● EXERCISE DESCRIPTION: The entries below must be retyped in full. Keep every word the same.

-- DATA EXTRACTS follows --

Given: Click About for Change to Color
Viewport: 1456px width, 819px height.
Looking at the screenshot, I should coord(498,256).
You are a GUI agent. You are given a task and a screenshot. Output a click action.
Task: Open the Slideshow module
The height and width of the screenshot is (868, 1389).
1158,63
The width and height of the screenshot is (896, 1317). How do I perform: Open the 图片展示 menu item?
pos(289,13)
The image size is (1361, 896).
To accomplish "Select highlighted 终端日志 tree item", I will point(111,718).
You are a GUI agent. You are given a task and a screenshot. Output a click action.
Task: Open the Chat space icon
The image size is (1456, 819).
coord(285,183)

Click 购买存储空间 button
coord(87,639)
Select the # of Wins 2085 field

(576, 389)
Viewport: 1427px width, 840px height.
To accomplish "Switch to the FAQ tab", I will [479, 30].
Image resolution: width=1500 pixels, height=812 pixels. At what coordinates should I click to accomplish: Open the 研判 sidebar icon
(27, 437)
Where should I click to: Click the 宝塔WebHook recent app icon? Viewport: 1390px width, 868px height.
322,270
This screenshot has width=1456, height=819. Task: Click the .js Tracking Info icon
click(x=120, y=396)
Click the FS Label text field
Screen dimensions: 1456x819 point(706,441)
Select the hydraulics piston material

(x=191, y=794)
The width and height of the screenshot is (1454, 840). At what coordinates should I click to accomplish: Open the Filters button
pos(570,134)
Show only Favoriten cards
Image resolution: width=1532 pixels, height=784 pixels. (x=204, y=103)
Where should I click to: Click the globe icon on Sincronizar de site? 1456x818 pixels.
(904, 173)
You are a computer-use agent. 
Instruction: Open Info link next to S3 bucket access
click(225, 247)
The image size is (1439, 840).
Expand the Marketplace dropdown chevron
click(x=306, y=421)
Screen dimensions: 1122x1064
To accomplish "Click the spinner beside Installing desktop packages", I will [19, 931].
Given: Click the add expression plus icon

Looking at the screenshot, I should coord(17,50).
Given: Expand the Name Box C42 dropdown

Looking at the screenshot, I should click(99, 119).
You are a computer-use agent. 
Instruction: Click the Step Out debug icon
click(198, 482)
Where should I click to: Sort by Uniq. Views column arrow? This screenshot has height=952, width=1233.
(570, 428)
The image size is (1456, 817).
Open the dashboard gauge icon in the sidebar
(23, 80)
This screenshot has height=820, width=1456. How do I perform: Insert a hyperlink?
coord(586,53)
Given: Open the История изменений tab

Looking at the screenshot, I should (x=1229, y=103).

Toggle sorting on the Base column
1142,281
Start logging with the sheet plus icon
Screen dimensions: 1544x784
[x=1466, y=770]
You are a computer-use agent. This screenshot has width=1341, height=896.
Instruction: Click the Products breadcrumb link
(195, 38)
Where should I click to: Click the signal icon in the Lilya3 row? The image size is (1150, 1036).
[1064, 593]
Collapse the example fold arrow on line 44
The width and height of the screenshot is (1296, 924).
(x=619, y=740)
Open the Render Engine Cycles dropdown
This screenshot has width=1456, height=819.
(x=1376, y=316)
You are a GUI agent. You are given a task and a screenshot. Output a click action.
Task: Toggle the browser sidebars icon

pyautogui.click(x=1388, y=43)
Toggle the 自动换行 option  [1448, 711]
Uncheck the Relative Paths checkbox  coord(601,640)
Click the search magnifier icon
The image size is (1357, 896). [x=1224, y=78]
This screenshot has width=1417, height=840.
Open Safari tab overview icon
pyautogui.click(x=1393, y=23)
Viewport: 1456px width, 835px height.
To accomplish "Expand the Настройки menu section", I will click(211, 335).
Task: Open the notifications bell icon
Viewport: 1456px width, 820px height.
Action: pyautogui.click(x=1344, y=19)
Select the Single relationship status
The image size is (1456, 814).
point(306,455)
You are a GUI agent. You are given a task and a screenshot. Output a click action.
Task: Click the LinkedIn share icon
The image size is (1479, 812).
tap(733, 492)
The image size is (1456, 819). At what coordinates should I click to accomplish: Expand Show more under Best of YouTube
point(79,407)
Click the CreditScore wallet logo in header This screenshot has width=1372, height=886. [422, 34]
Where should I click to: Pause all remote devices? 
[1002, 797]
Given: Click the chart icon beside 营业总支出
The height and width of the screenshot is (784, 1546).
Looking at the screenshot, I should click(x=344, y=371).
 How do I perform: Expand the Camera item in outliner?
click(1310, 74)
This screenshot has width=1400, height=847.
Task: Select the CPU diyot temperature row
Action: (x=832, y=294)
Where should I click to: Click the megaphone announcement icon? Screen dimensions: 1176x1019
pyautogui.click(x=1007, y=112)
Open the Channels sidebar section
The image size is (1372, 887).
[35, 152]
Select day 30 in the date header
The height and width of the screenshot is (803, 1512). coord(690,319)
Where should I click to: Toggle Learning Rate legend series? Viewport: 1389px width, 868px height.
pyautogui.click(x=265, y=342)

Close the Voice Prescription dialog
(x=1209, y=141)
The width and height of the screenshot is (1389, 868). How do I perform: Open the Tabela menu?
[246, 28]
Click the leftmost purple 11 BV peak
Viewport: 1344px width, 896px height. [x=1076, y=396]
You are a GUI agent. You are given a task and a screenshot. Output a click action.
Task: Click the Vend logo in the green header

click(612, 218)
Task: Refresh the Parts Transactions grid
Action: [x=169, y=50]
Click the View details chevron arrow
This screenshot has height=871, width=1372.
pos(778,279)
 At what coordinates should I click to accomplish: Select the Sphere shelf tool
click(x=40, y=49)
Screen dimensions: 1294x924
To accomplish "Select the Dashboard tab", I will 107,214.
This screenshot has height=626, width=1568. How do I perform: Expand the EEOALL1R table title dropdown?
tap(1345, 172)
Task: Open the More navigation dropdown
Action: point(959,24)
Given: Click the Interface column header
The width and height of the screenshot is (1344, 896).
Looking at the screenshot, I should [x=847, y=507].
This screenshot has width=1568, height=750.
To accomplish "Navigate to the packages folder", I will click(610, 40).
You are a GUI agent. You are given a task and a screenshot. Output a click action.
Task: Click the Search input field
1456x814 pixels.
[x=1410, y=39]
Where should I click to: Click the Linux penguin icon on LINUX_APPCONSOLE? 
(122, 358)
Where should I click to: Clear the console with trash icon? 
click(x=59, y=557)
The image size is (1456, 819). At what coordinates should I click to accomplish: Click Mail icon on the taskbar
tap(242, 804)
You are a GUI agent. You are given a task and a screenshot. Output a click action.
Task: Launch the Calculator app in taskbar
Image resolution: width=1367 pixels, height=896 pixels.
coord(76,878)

-- DATA EXTRACTS concluded --

● ANSWER FOR THE TASK:
Given: Click About for Change to Color
Viewport: 1456px width, 819px height.
Looking at the screenshot, I should coord(498,256).
You are a GUI agent. You are given a task and a screenshot. Output a click action.
Task: Open the Slideshow module
The height and width of the screenshot is (868, 1389).
1158,63
The width and height of the screenshot is (896, 1317). How do I perform: Open the 图片展示 menu item?
pos(289,13)
The image size is (1361, 896).
To accomplish "Select highlighted 终端日志 tree item", I will point(111,718).
You are a GUI agent. You are given a task and a screenshot. Output a click action.
Task: Open the Chat space icon
The image size is (1456, 819).
coord(285,183)

Click 购买存储空间 button
coord(87,639)
Select the # of Wins 2085 field

(576, 389)
Viewport: 1427px width, 840px height.
To accomplish "Switch to the FAQ tab", I will [479, 30].
Image resolution: width=1500 pixels, height=812 pixels. At what coordinates should I click to accomplish: Open the 研判 sidebar icon
(27, 437)
Where should I click to: Click the 宝塔WebHook recent app icon? Viewport: 1390px width, 868px height.
322,270
This screenshot has width=1456, height=819. Task: Click the .js Tracking Info icon
click(x=120, y=396)
Click the FS Label text field
Screen dimensions: 1456x819 point(706,441)
Select the hydraulics piston material

(x=191, y=794)
The width and height of the screenshot is (1454, 840). At what coordinates should I click to accomplish: Open the Filters button
pos(570,134)
Show only Favoriten cards
Image resolution: width=1532 pixels, height=784 pixels. (x=204, y=103)
Where should I click to: Click the globe icon on Sincronizar de site? 1456x818 pixels.
(904, 173)
You are a computer-use agent. 
Instruction: Open Info link next to S3 bucket access
click(225, 247)
The image size is (1439, 840).
Expand the Marketplace dropdown chevron
click(x=306, y=421)
Screen dimensions: 1122x1064
To accomplish "Click the spinner beside Installing desktop packages", I will [19, 931].
Given: Click the add expression plus icon

Looking at the screenshot, I should coord(17,50).
Given: Expand the Name Box C42 dropdown

Looking at the screenshot, I should click(99, 119).
You are a computer-use agent. 
Instruction: Click the Step Out debug icon
click(198, 482)
Where should I click to: Sort by Uniq. Views column arrow? This screenshot has height=952, width=1233.
(570, 428)
The image size is (1456, 817).
Open the dashboard gauge icon in the sidebar
(23, 80)
This screenshot has height=820, width=1456. How do I perform: Insert a hyperlink?
coord(586,53)
Given: Open the История изменений tab

Looking at the screenshot, I should (x=1229, y=103).

Toggle sorting on the Base column
1142,281
Start logging with the sheet plus icon
Screen dimensions: 1544x784
[x=1466, y=770]
You are a computer-use agent. This screenshot has width=1341, height=896.
Instruction: Click the Products breadcrumb link
(195, 38)
Where should I click to: Click the signal icon in the Lilya3 row? The image size is (1150, 1036).
[1064, 593]
Collapse the example fold arrow on line 44
The width and height of the screenshot is (1296, 924).
(x=619, y=740)
Open the Render Engine Cycles dropdown
This screenshot has width=1456, height=819.
(x=1376, y=316)
You are a GUI agent. You are given a task and a screenshot. Output a click action.
Task: Toggle the browser sidebars icon

pyautogui.click(x=1388, y=43)
Toggle the 自动换行 option  [1448, 711]
Uncheck the Relative Paths checkbox  coord(601,640)
Click the search magnifier icon
The image size is (1357, 896). [x=1224, y=78]
This screenshot has width=1417, height=840.
Open Safari tab overview icon
pyautogui.click(x=1393, y=23)
Viewport: 1456px width, 835px height.
To accomplish "Expand the Настройки menu section", I will click(211, 335).
Task: Open the notifications bell icon
Viewport: 1456px width, 820px height.
Action: pyautogui.click(x=1344, y=19)
Select the Single relationship status
The image size is (1456, 814).
point(306,455)
You are a GUI agent. You are given a task and a screenshot. Output a click action.
Task: Click the LinkedIn share icon
The image size is (1479, 812).
tap(733, 492)
The image size is (1456, 819). At what coordinates should I click to accomplish: Expand Show more under Best of YouTube
point(79,407)
Click the CreditScore wallet logo in header This screenshot has width=1372, height=886. [422, 34]
Where should I click to: Pause all remote devices? 
[1002, 797]
Given: Click the chart icon beside 营业总支出
The height and width of the screenshot is (784, 1546).
Looking at the screenshot, I should click(x=344, y=371).
 How do I perform: Expand the Camera item in outliner?
click(1310, 74)
This screenshot has width=1400, height=847.
Task: Select the CPU diyot temperature row
Action: (x=832, y=294)
Where should I click to: Click the megaphone announcement icon? Screen dimensions: 1176x1019
pyautogui.click(x=1007, y=112)
Open the Channels sidebar section
The image size is (1372, 887).
[35, 152]
Select day 30 in the date header
The height and width of the screenshot is (803, 1512). coord(690,319)
Where should I click to: Toggle Learning Rate legend series? Viewport: 1389px width, 868px height.
pyautogui.click(x=265, y=342)

Close the Voice Prescription dialog
(x=1209, y=141)
The width and height of the screenshot is (1389, 868). How do I perform: Open the Tabela menu?
[246, 28]
Click the leftmost purple 11 BV peak
Viewport: 1344px width, 896px height. [x=1076, y=396]
You are a GUI agent. You are given a task and a screenshot. Output a click action.
Task: Click the Vend logo in the green header

click(612, 218)
Task: Refresh the Parts Transactions grid
Action: [x=169, y=50]
Click the View details chevron arrow
This screenshot has height=871, width=1372.
pos(778,279)
 At what coordinates should I click to accomplish: Select the Sphere shelf tool
click(x=40, y=49)
Screen dimensions: 1294x924
To accomplish "Select the Dashboard tab", I will 107,214.
This screenshot has height=626, width=1568. How do I perform: Expand the EEOALL1R table title dropdown?
tap(1345, 172)
Task: Open the More navigation dropdown
Action: point(959,24)
Given: Click the Interface column header
The width and height of the screenshot is (1344, 896).
Looking at the screenshot, I should [x=847, y=507].
This screenshot has width=1568, height=750.
To accomplish "Navigate to the packages folder", I will click(610, 40).
You are a GUI agent. You are given a task and a screenshot. Output a click action.
Task: Click the Search input field
1456x814 pixels.
[x=1410, y=39]
Where should I click to: Click the Linux penguin icon on LINUX_APPCONSOLE? 
(122, 358)
Where should I click to: Clear the console with trash icon? 
click(x=59, y=557)
The image size is (1456, 819). At what coordinates should I click to accomplish: Click Mail icon on the taskbar
tap(242, 804)
You are a GUI agent. You are given a task and a screenshot. Output a click action.
Task: Launch the Calculator app in taskbar
Image resolution: width=1367 pixels, height=896 pixels.
coord(76,878)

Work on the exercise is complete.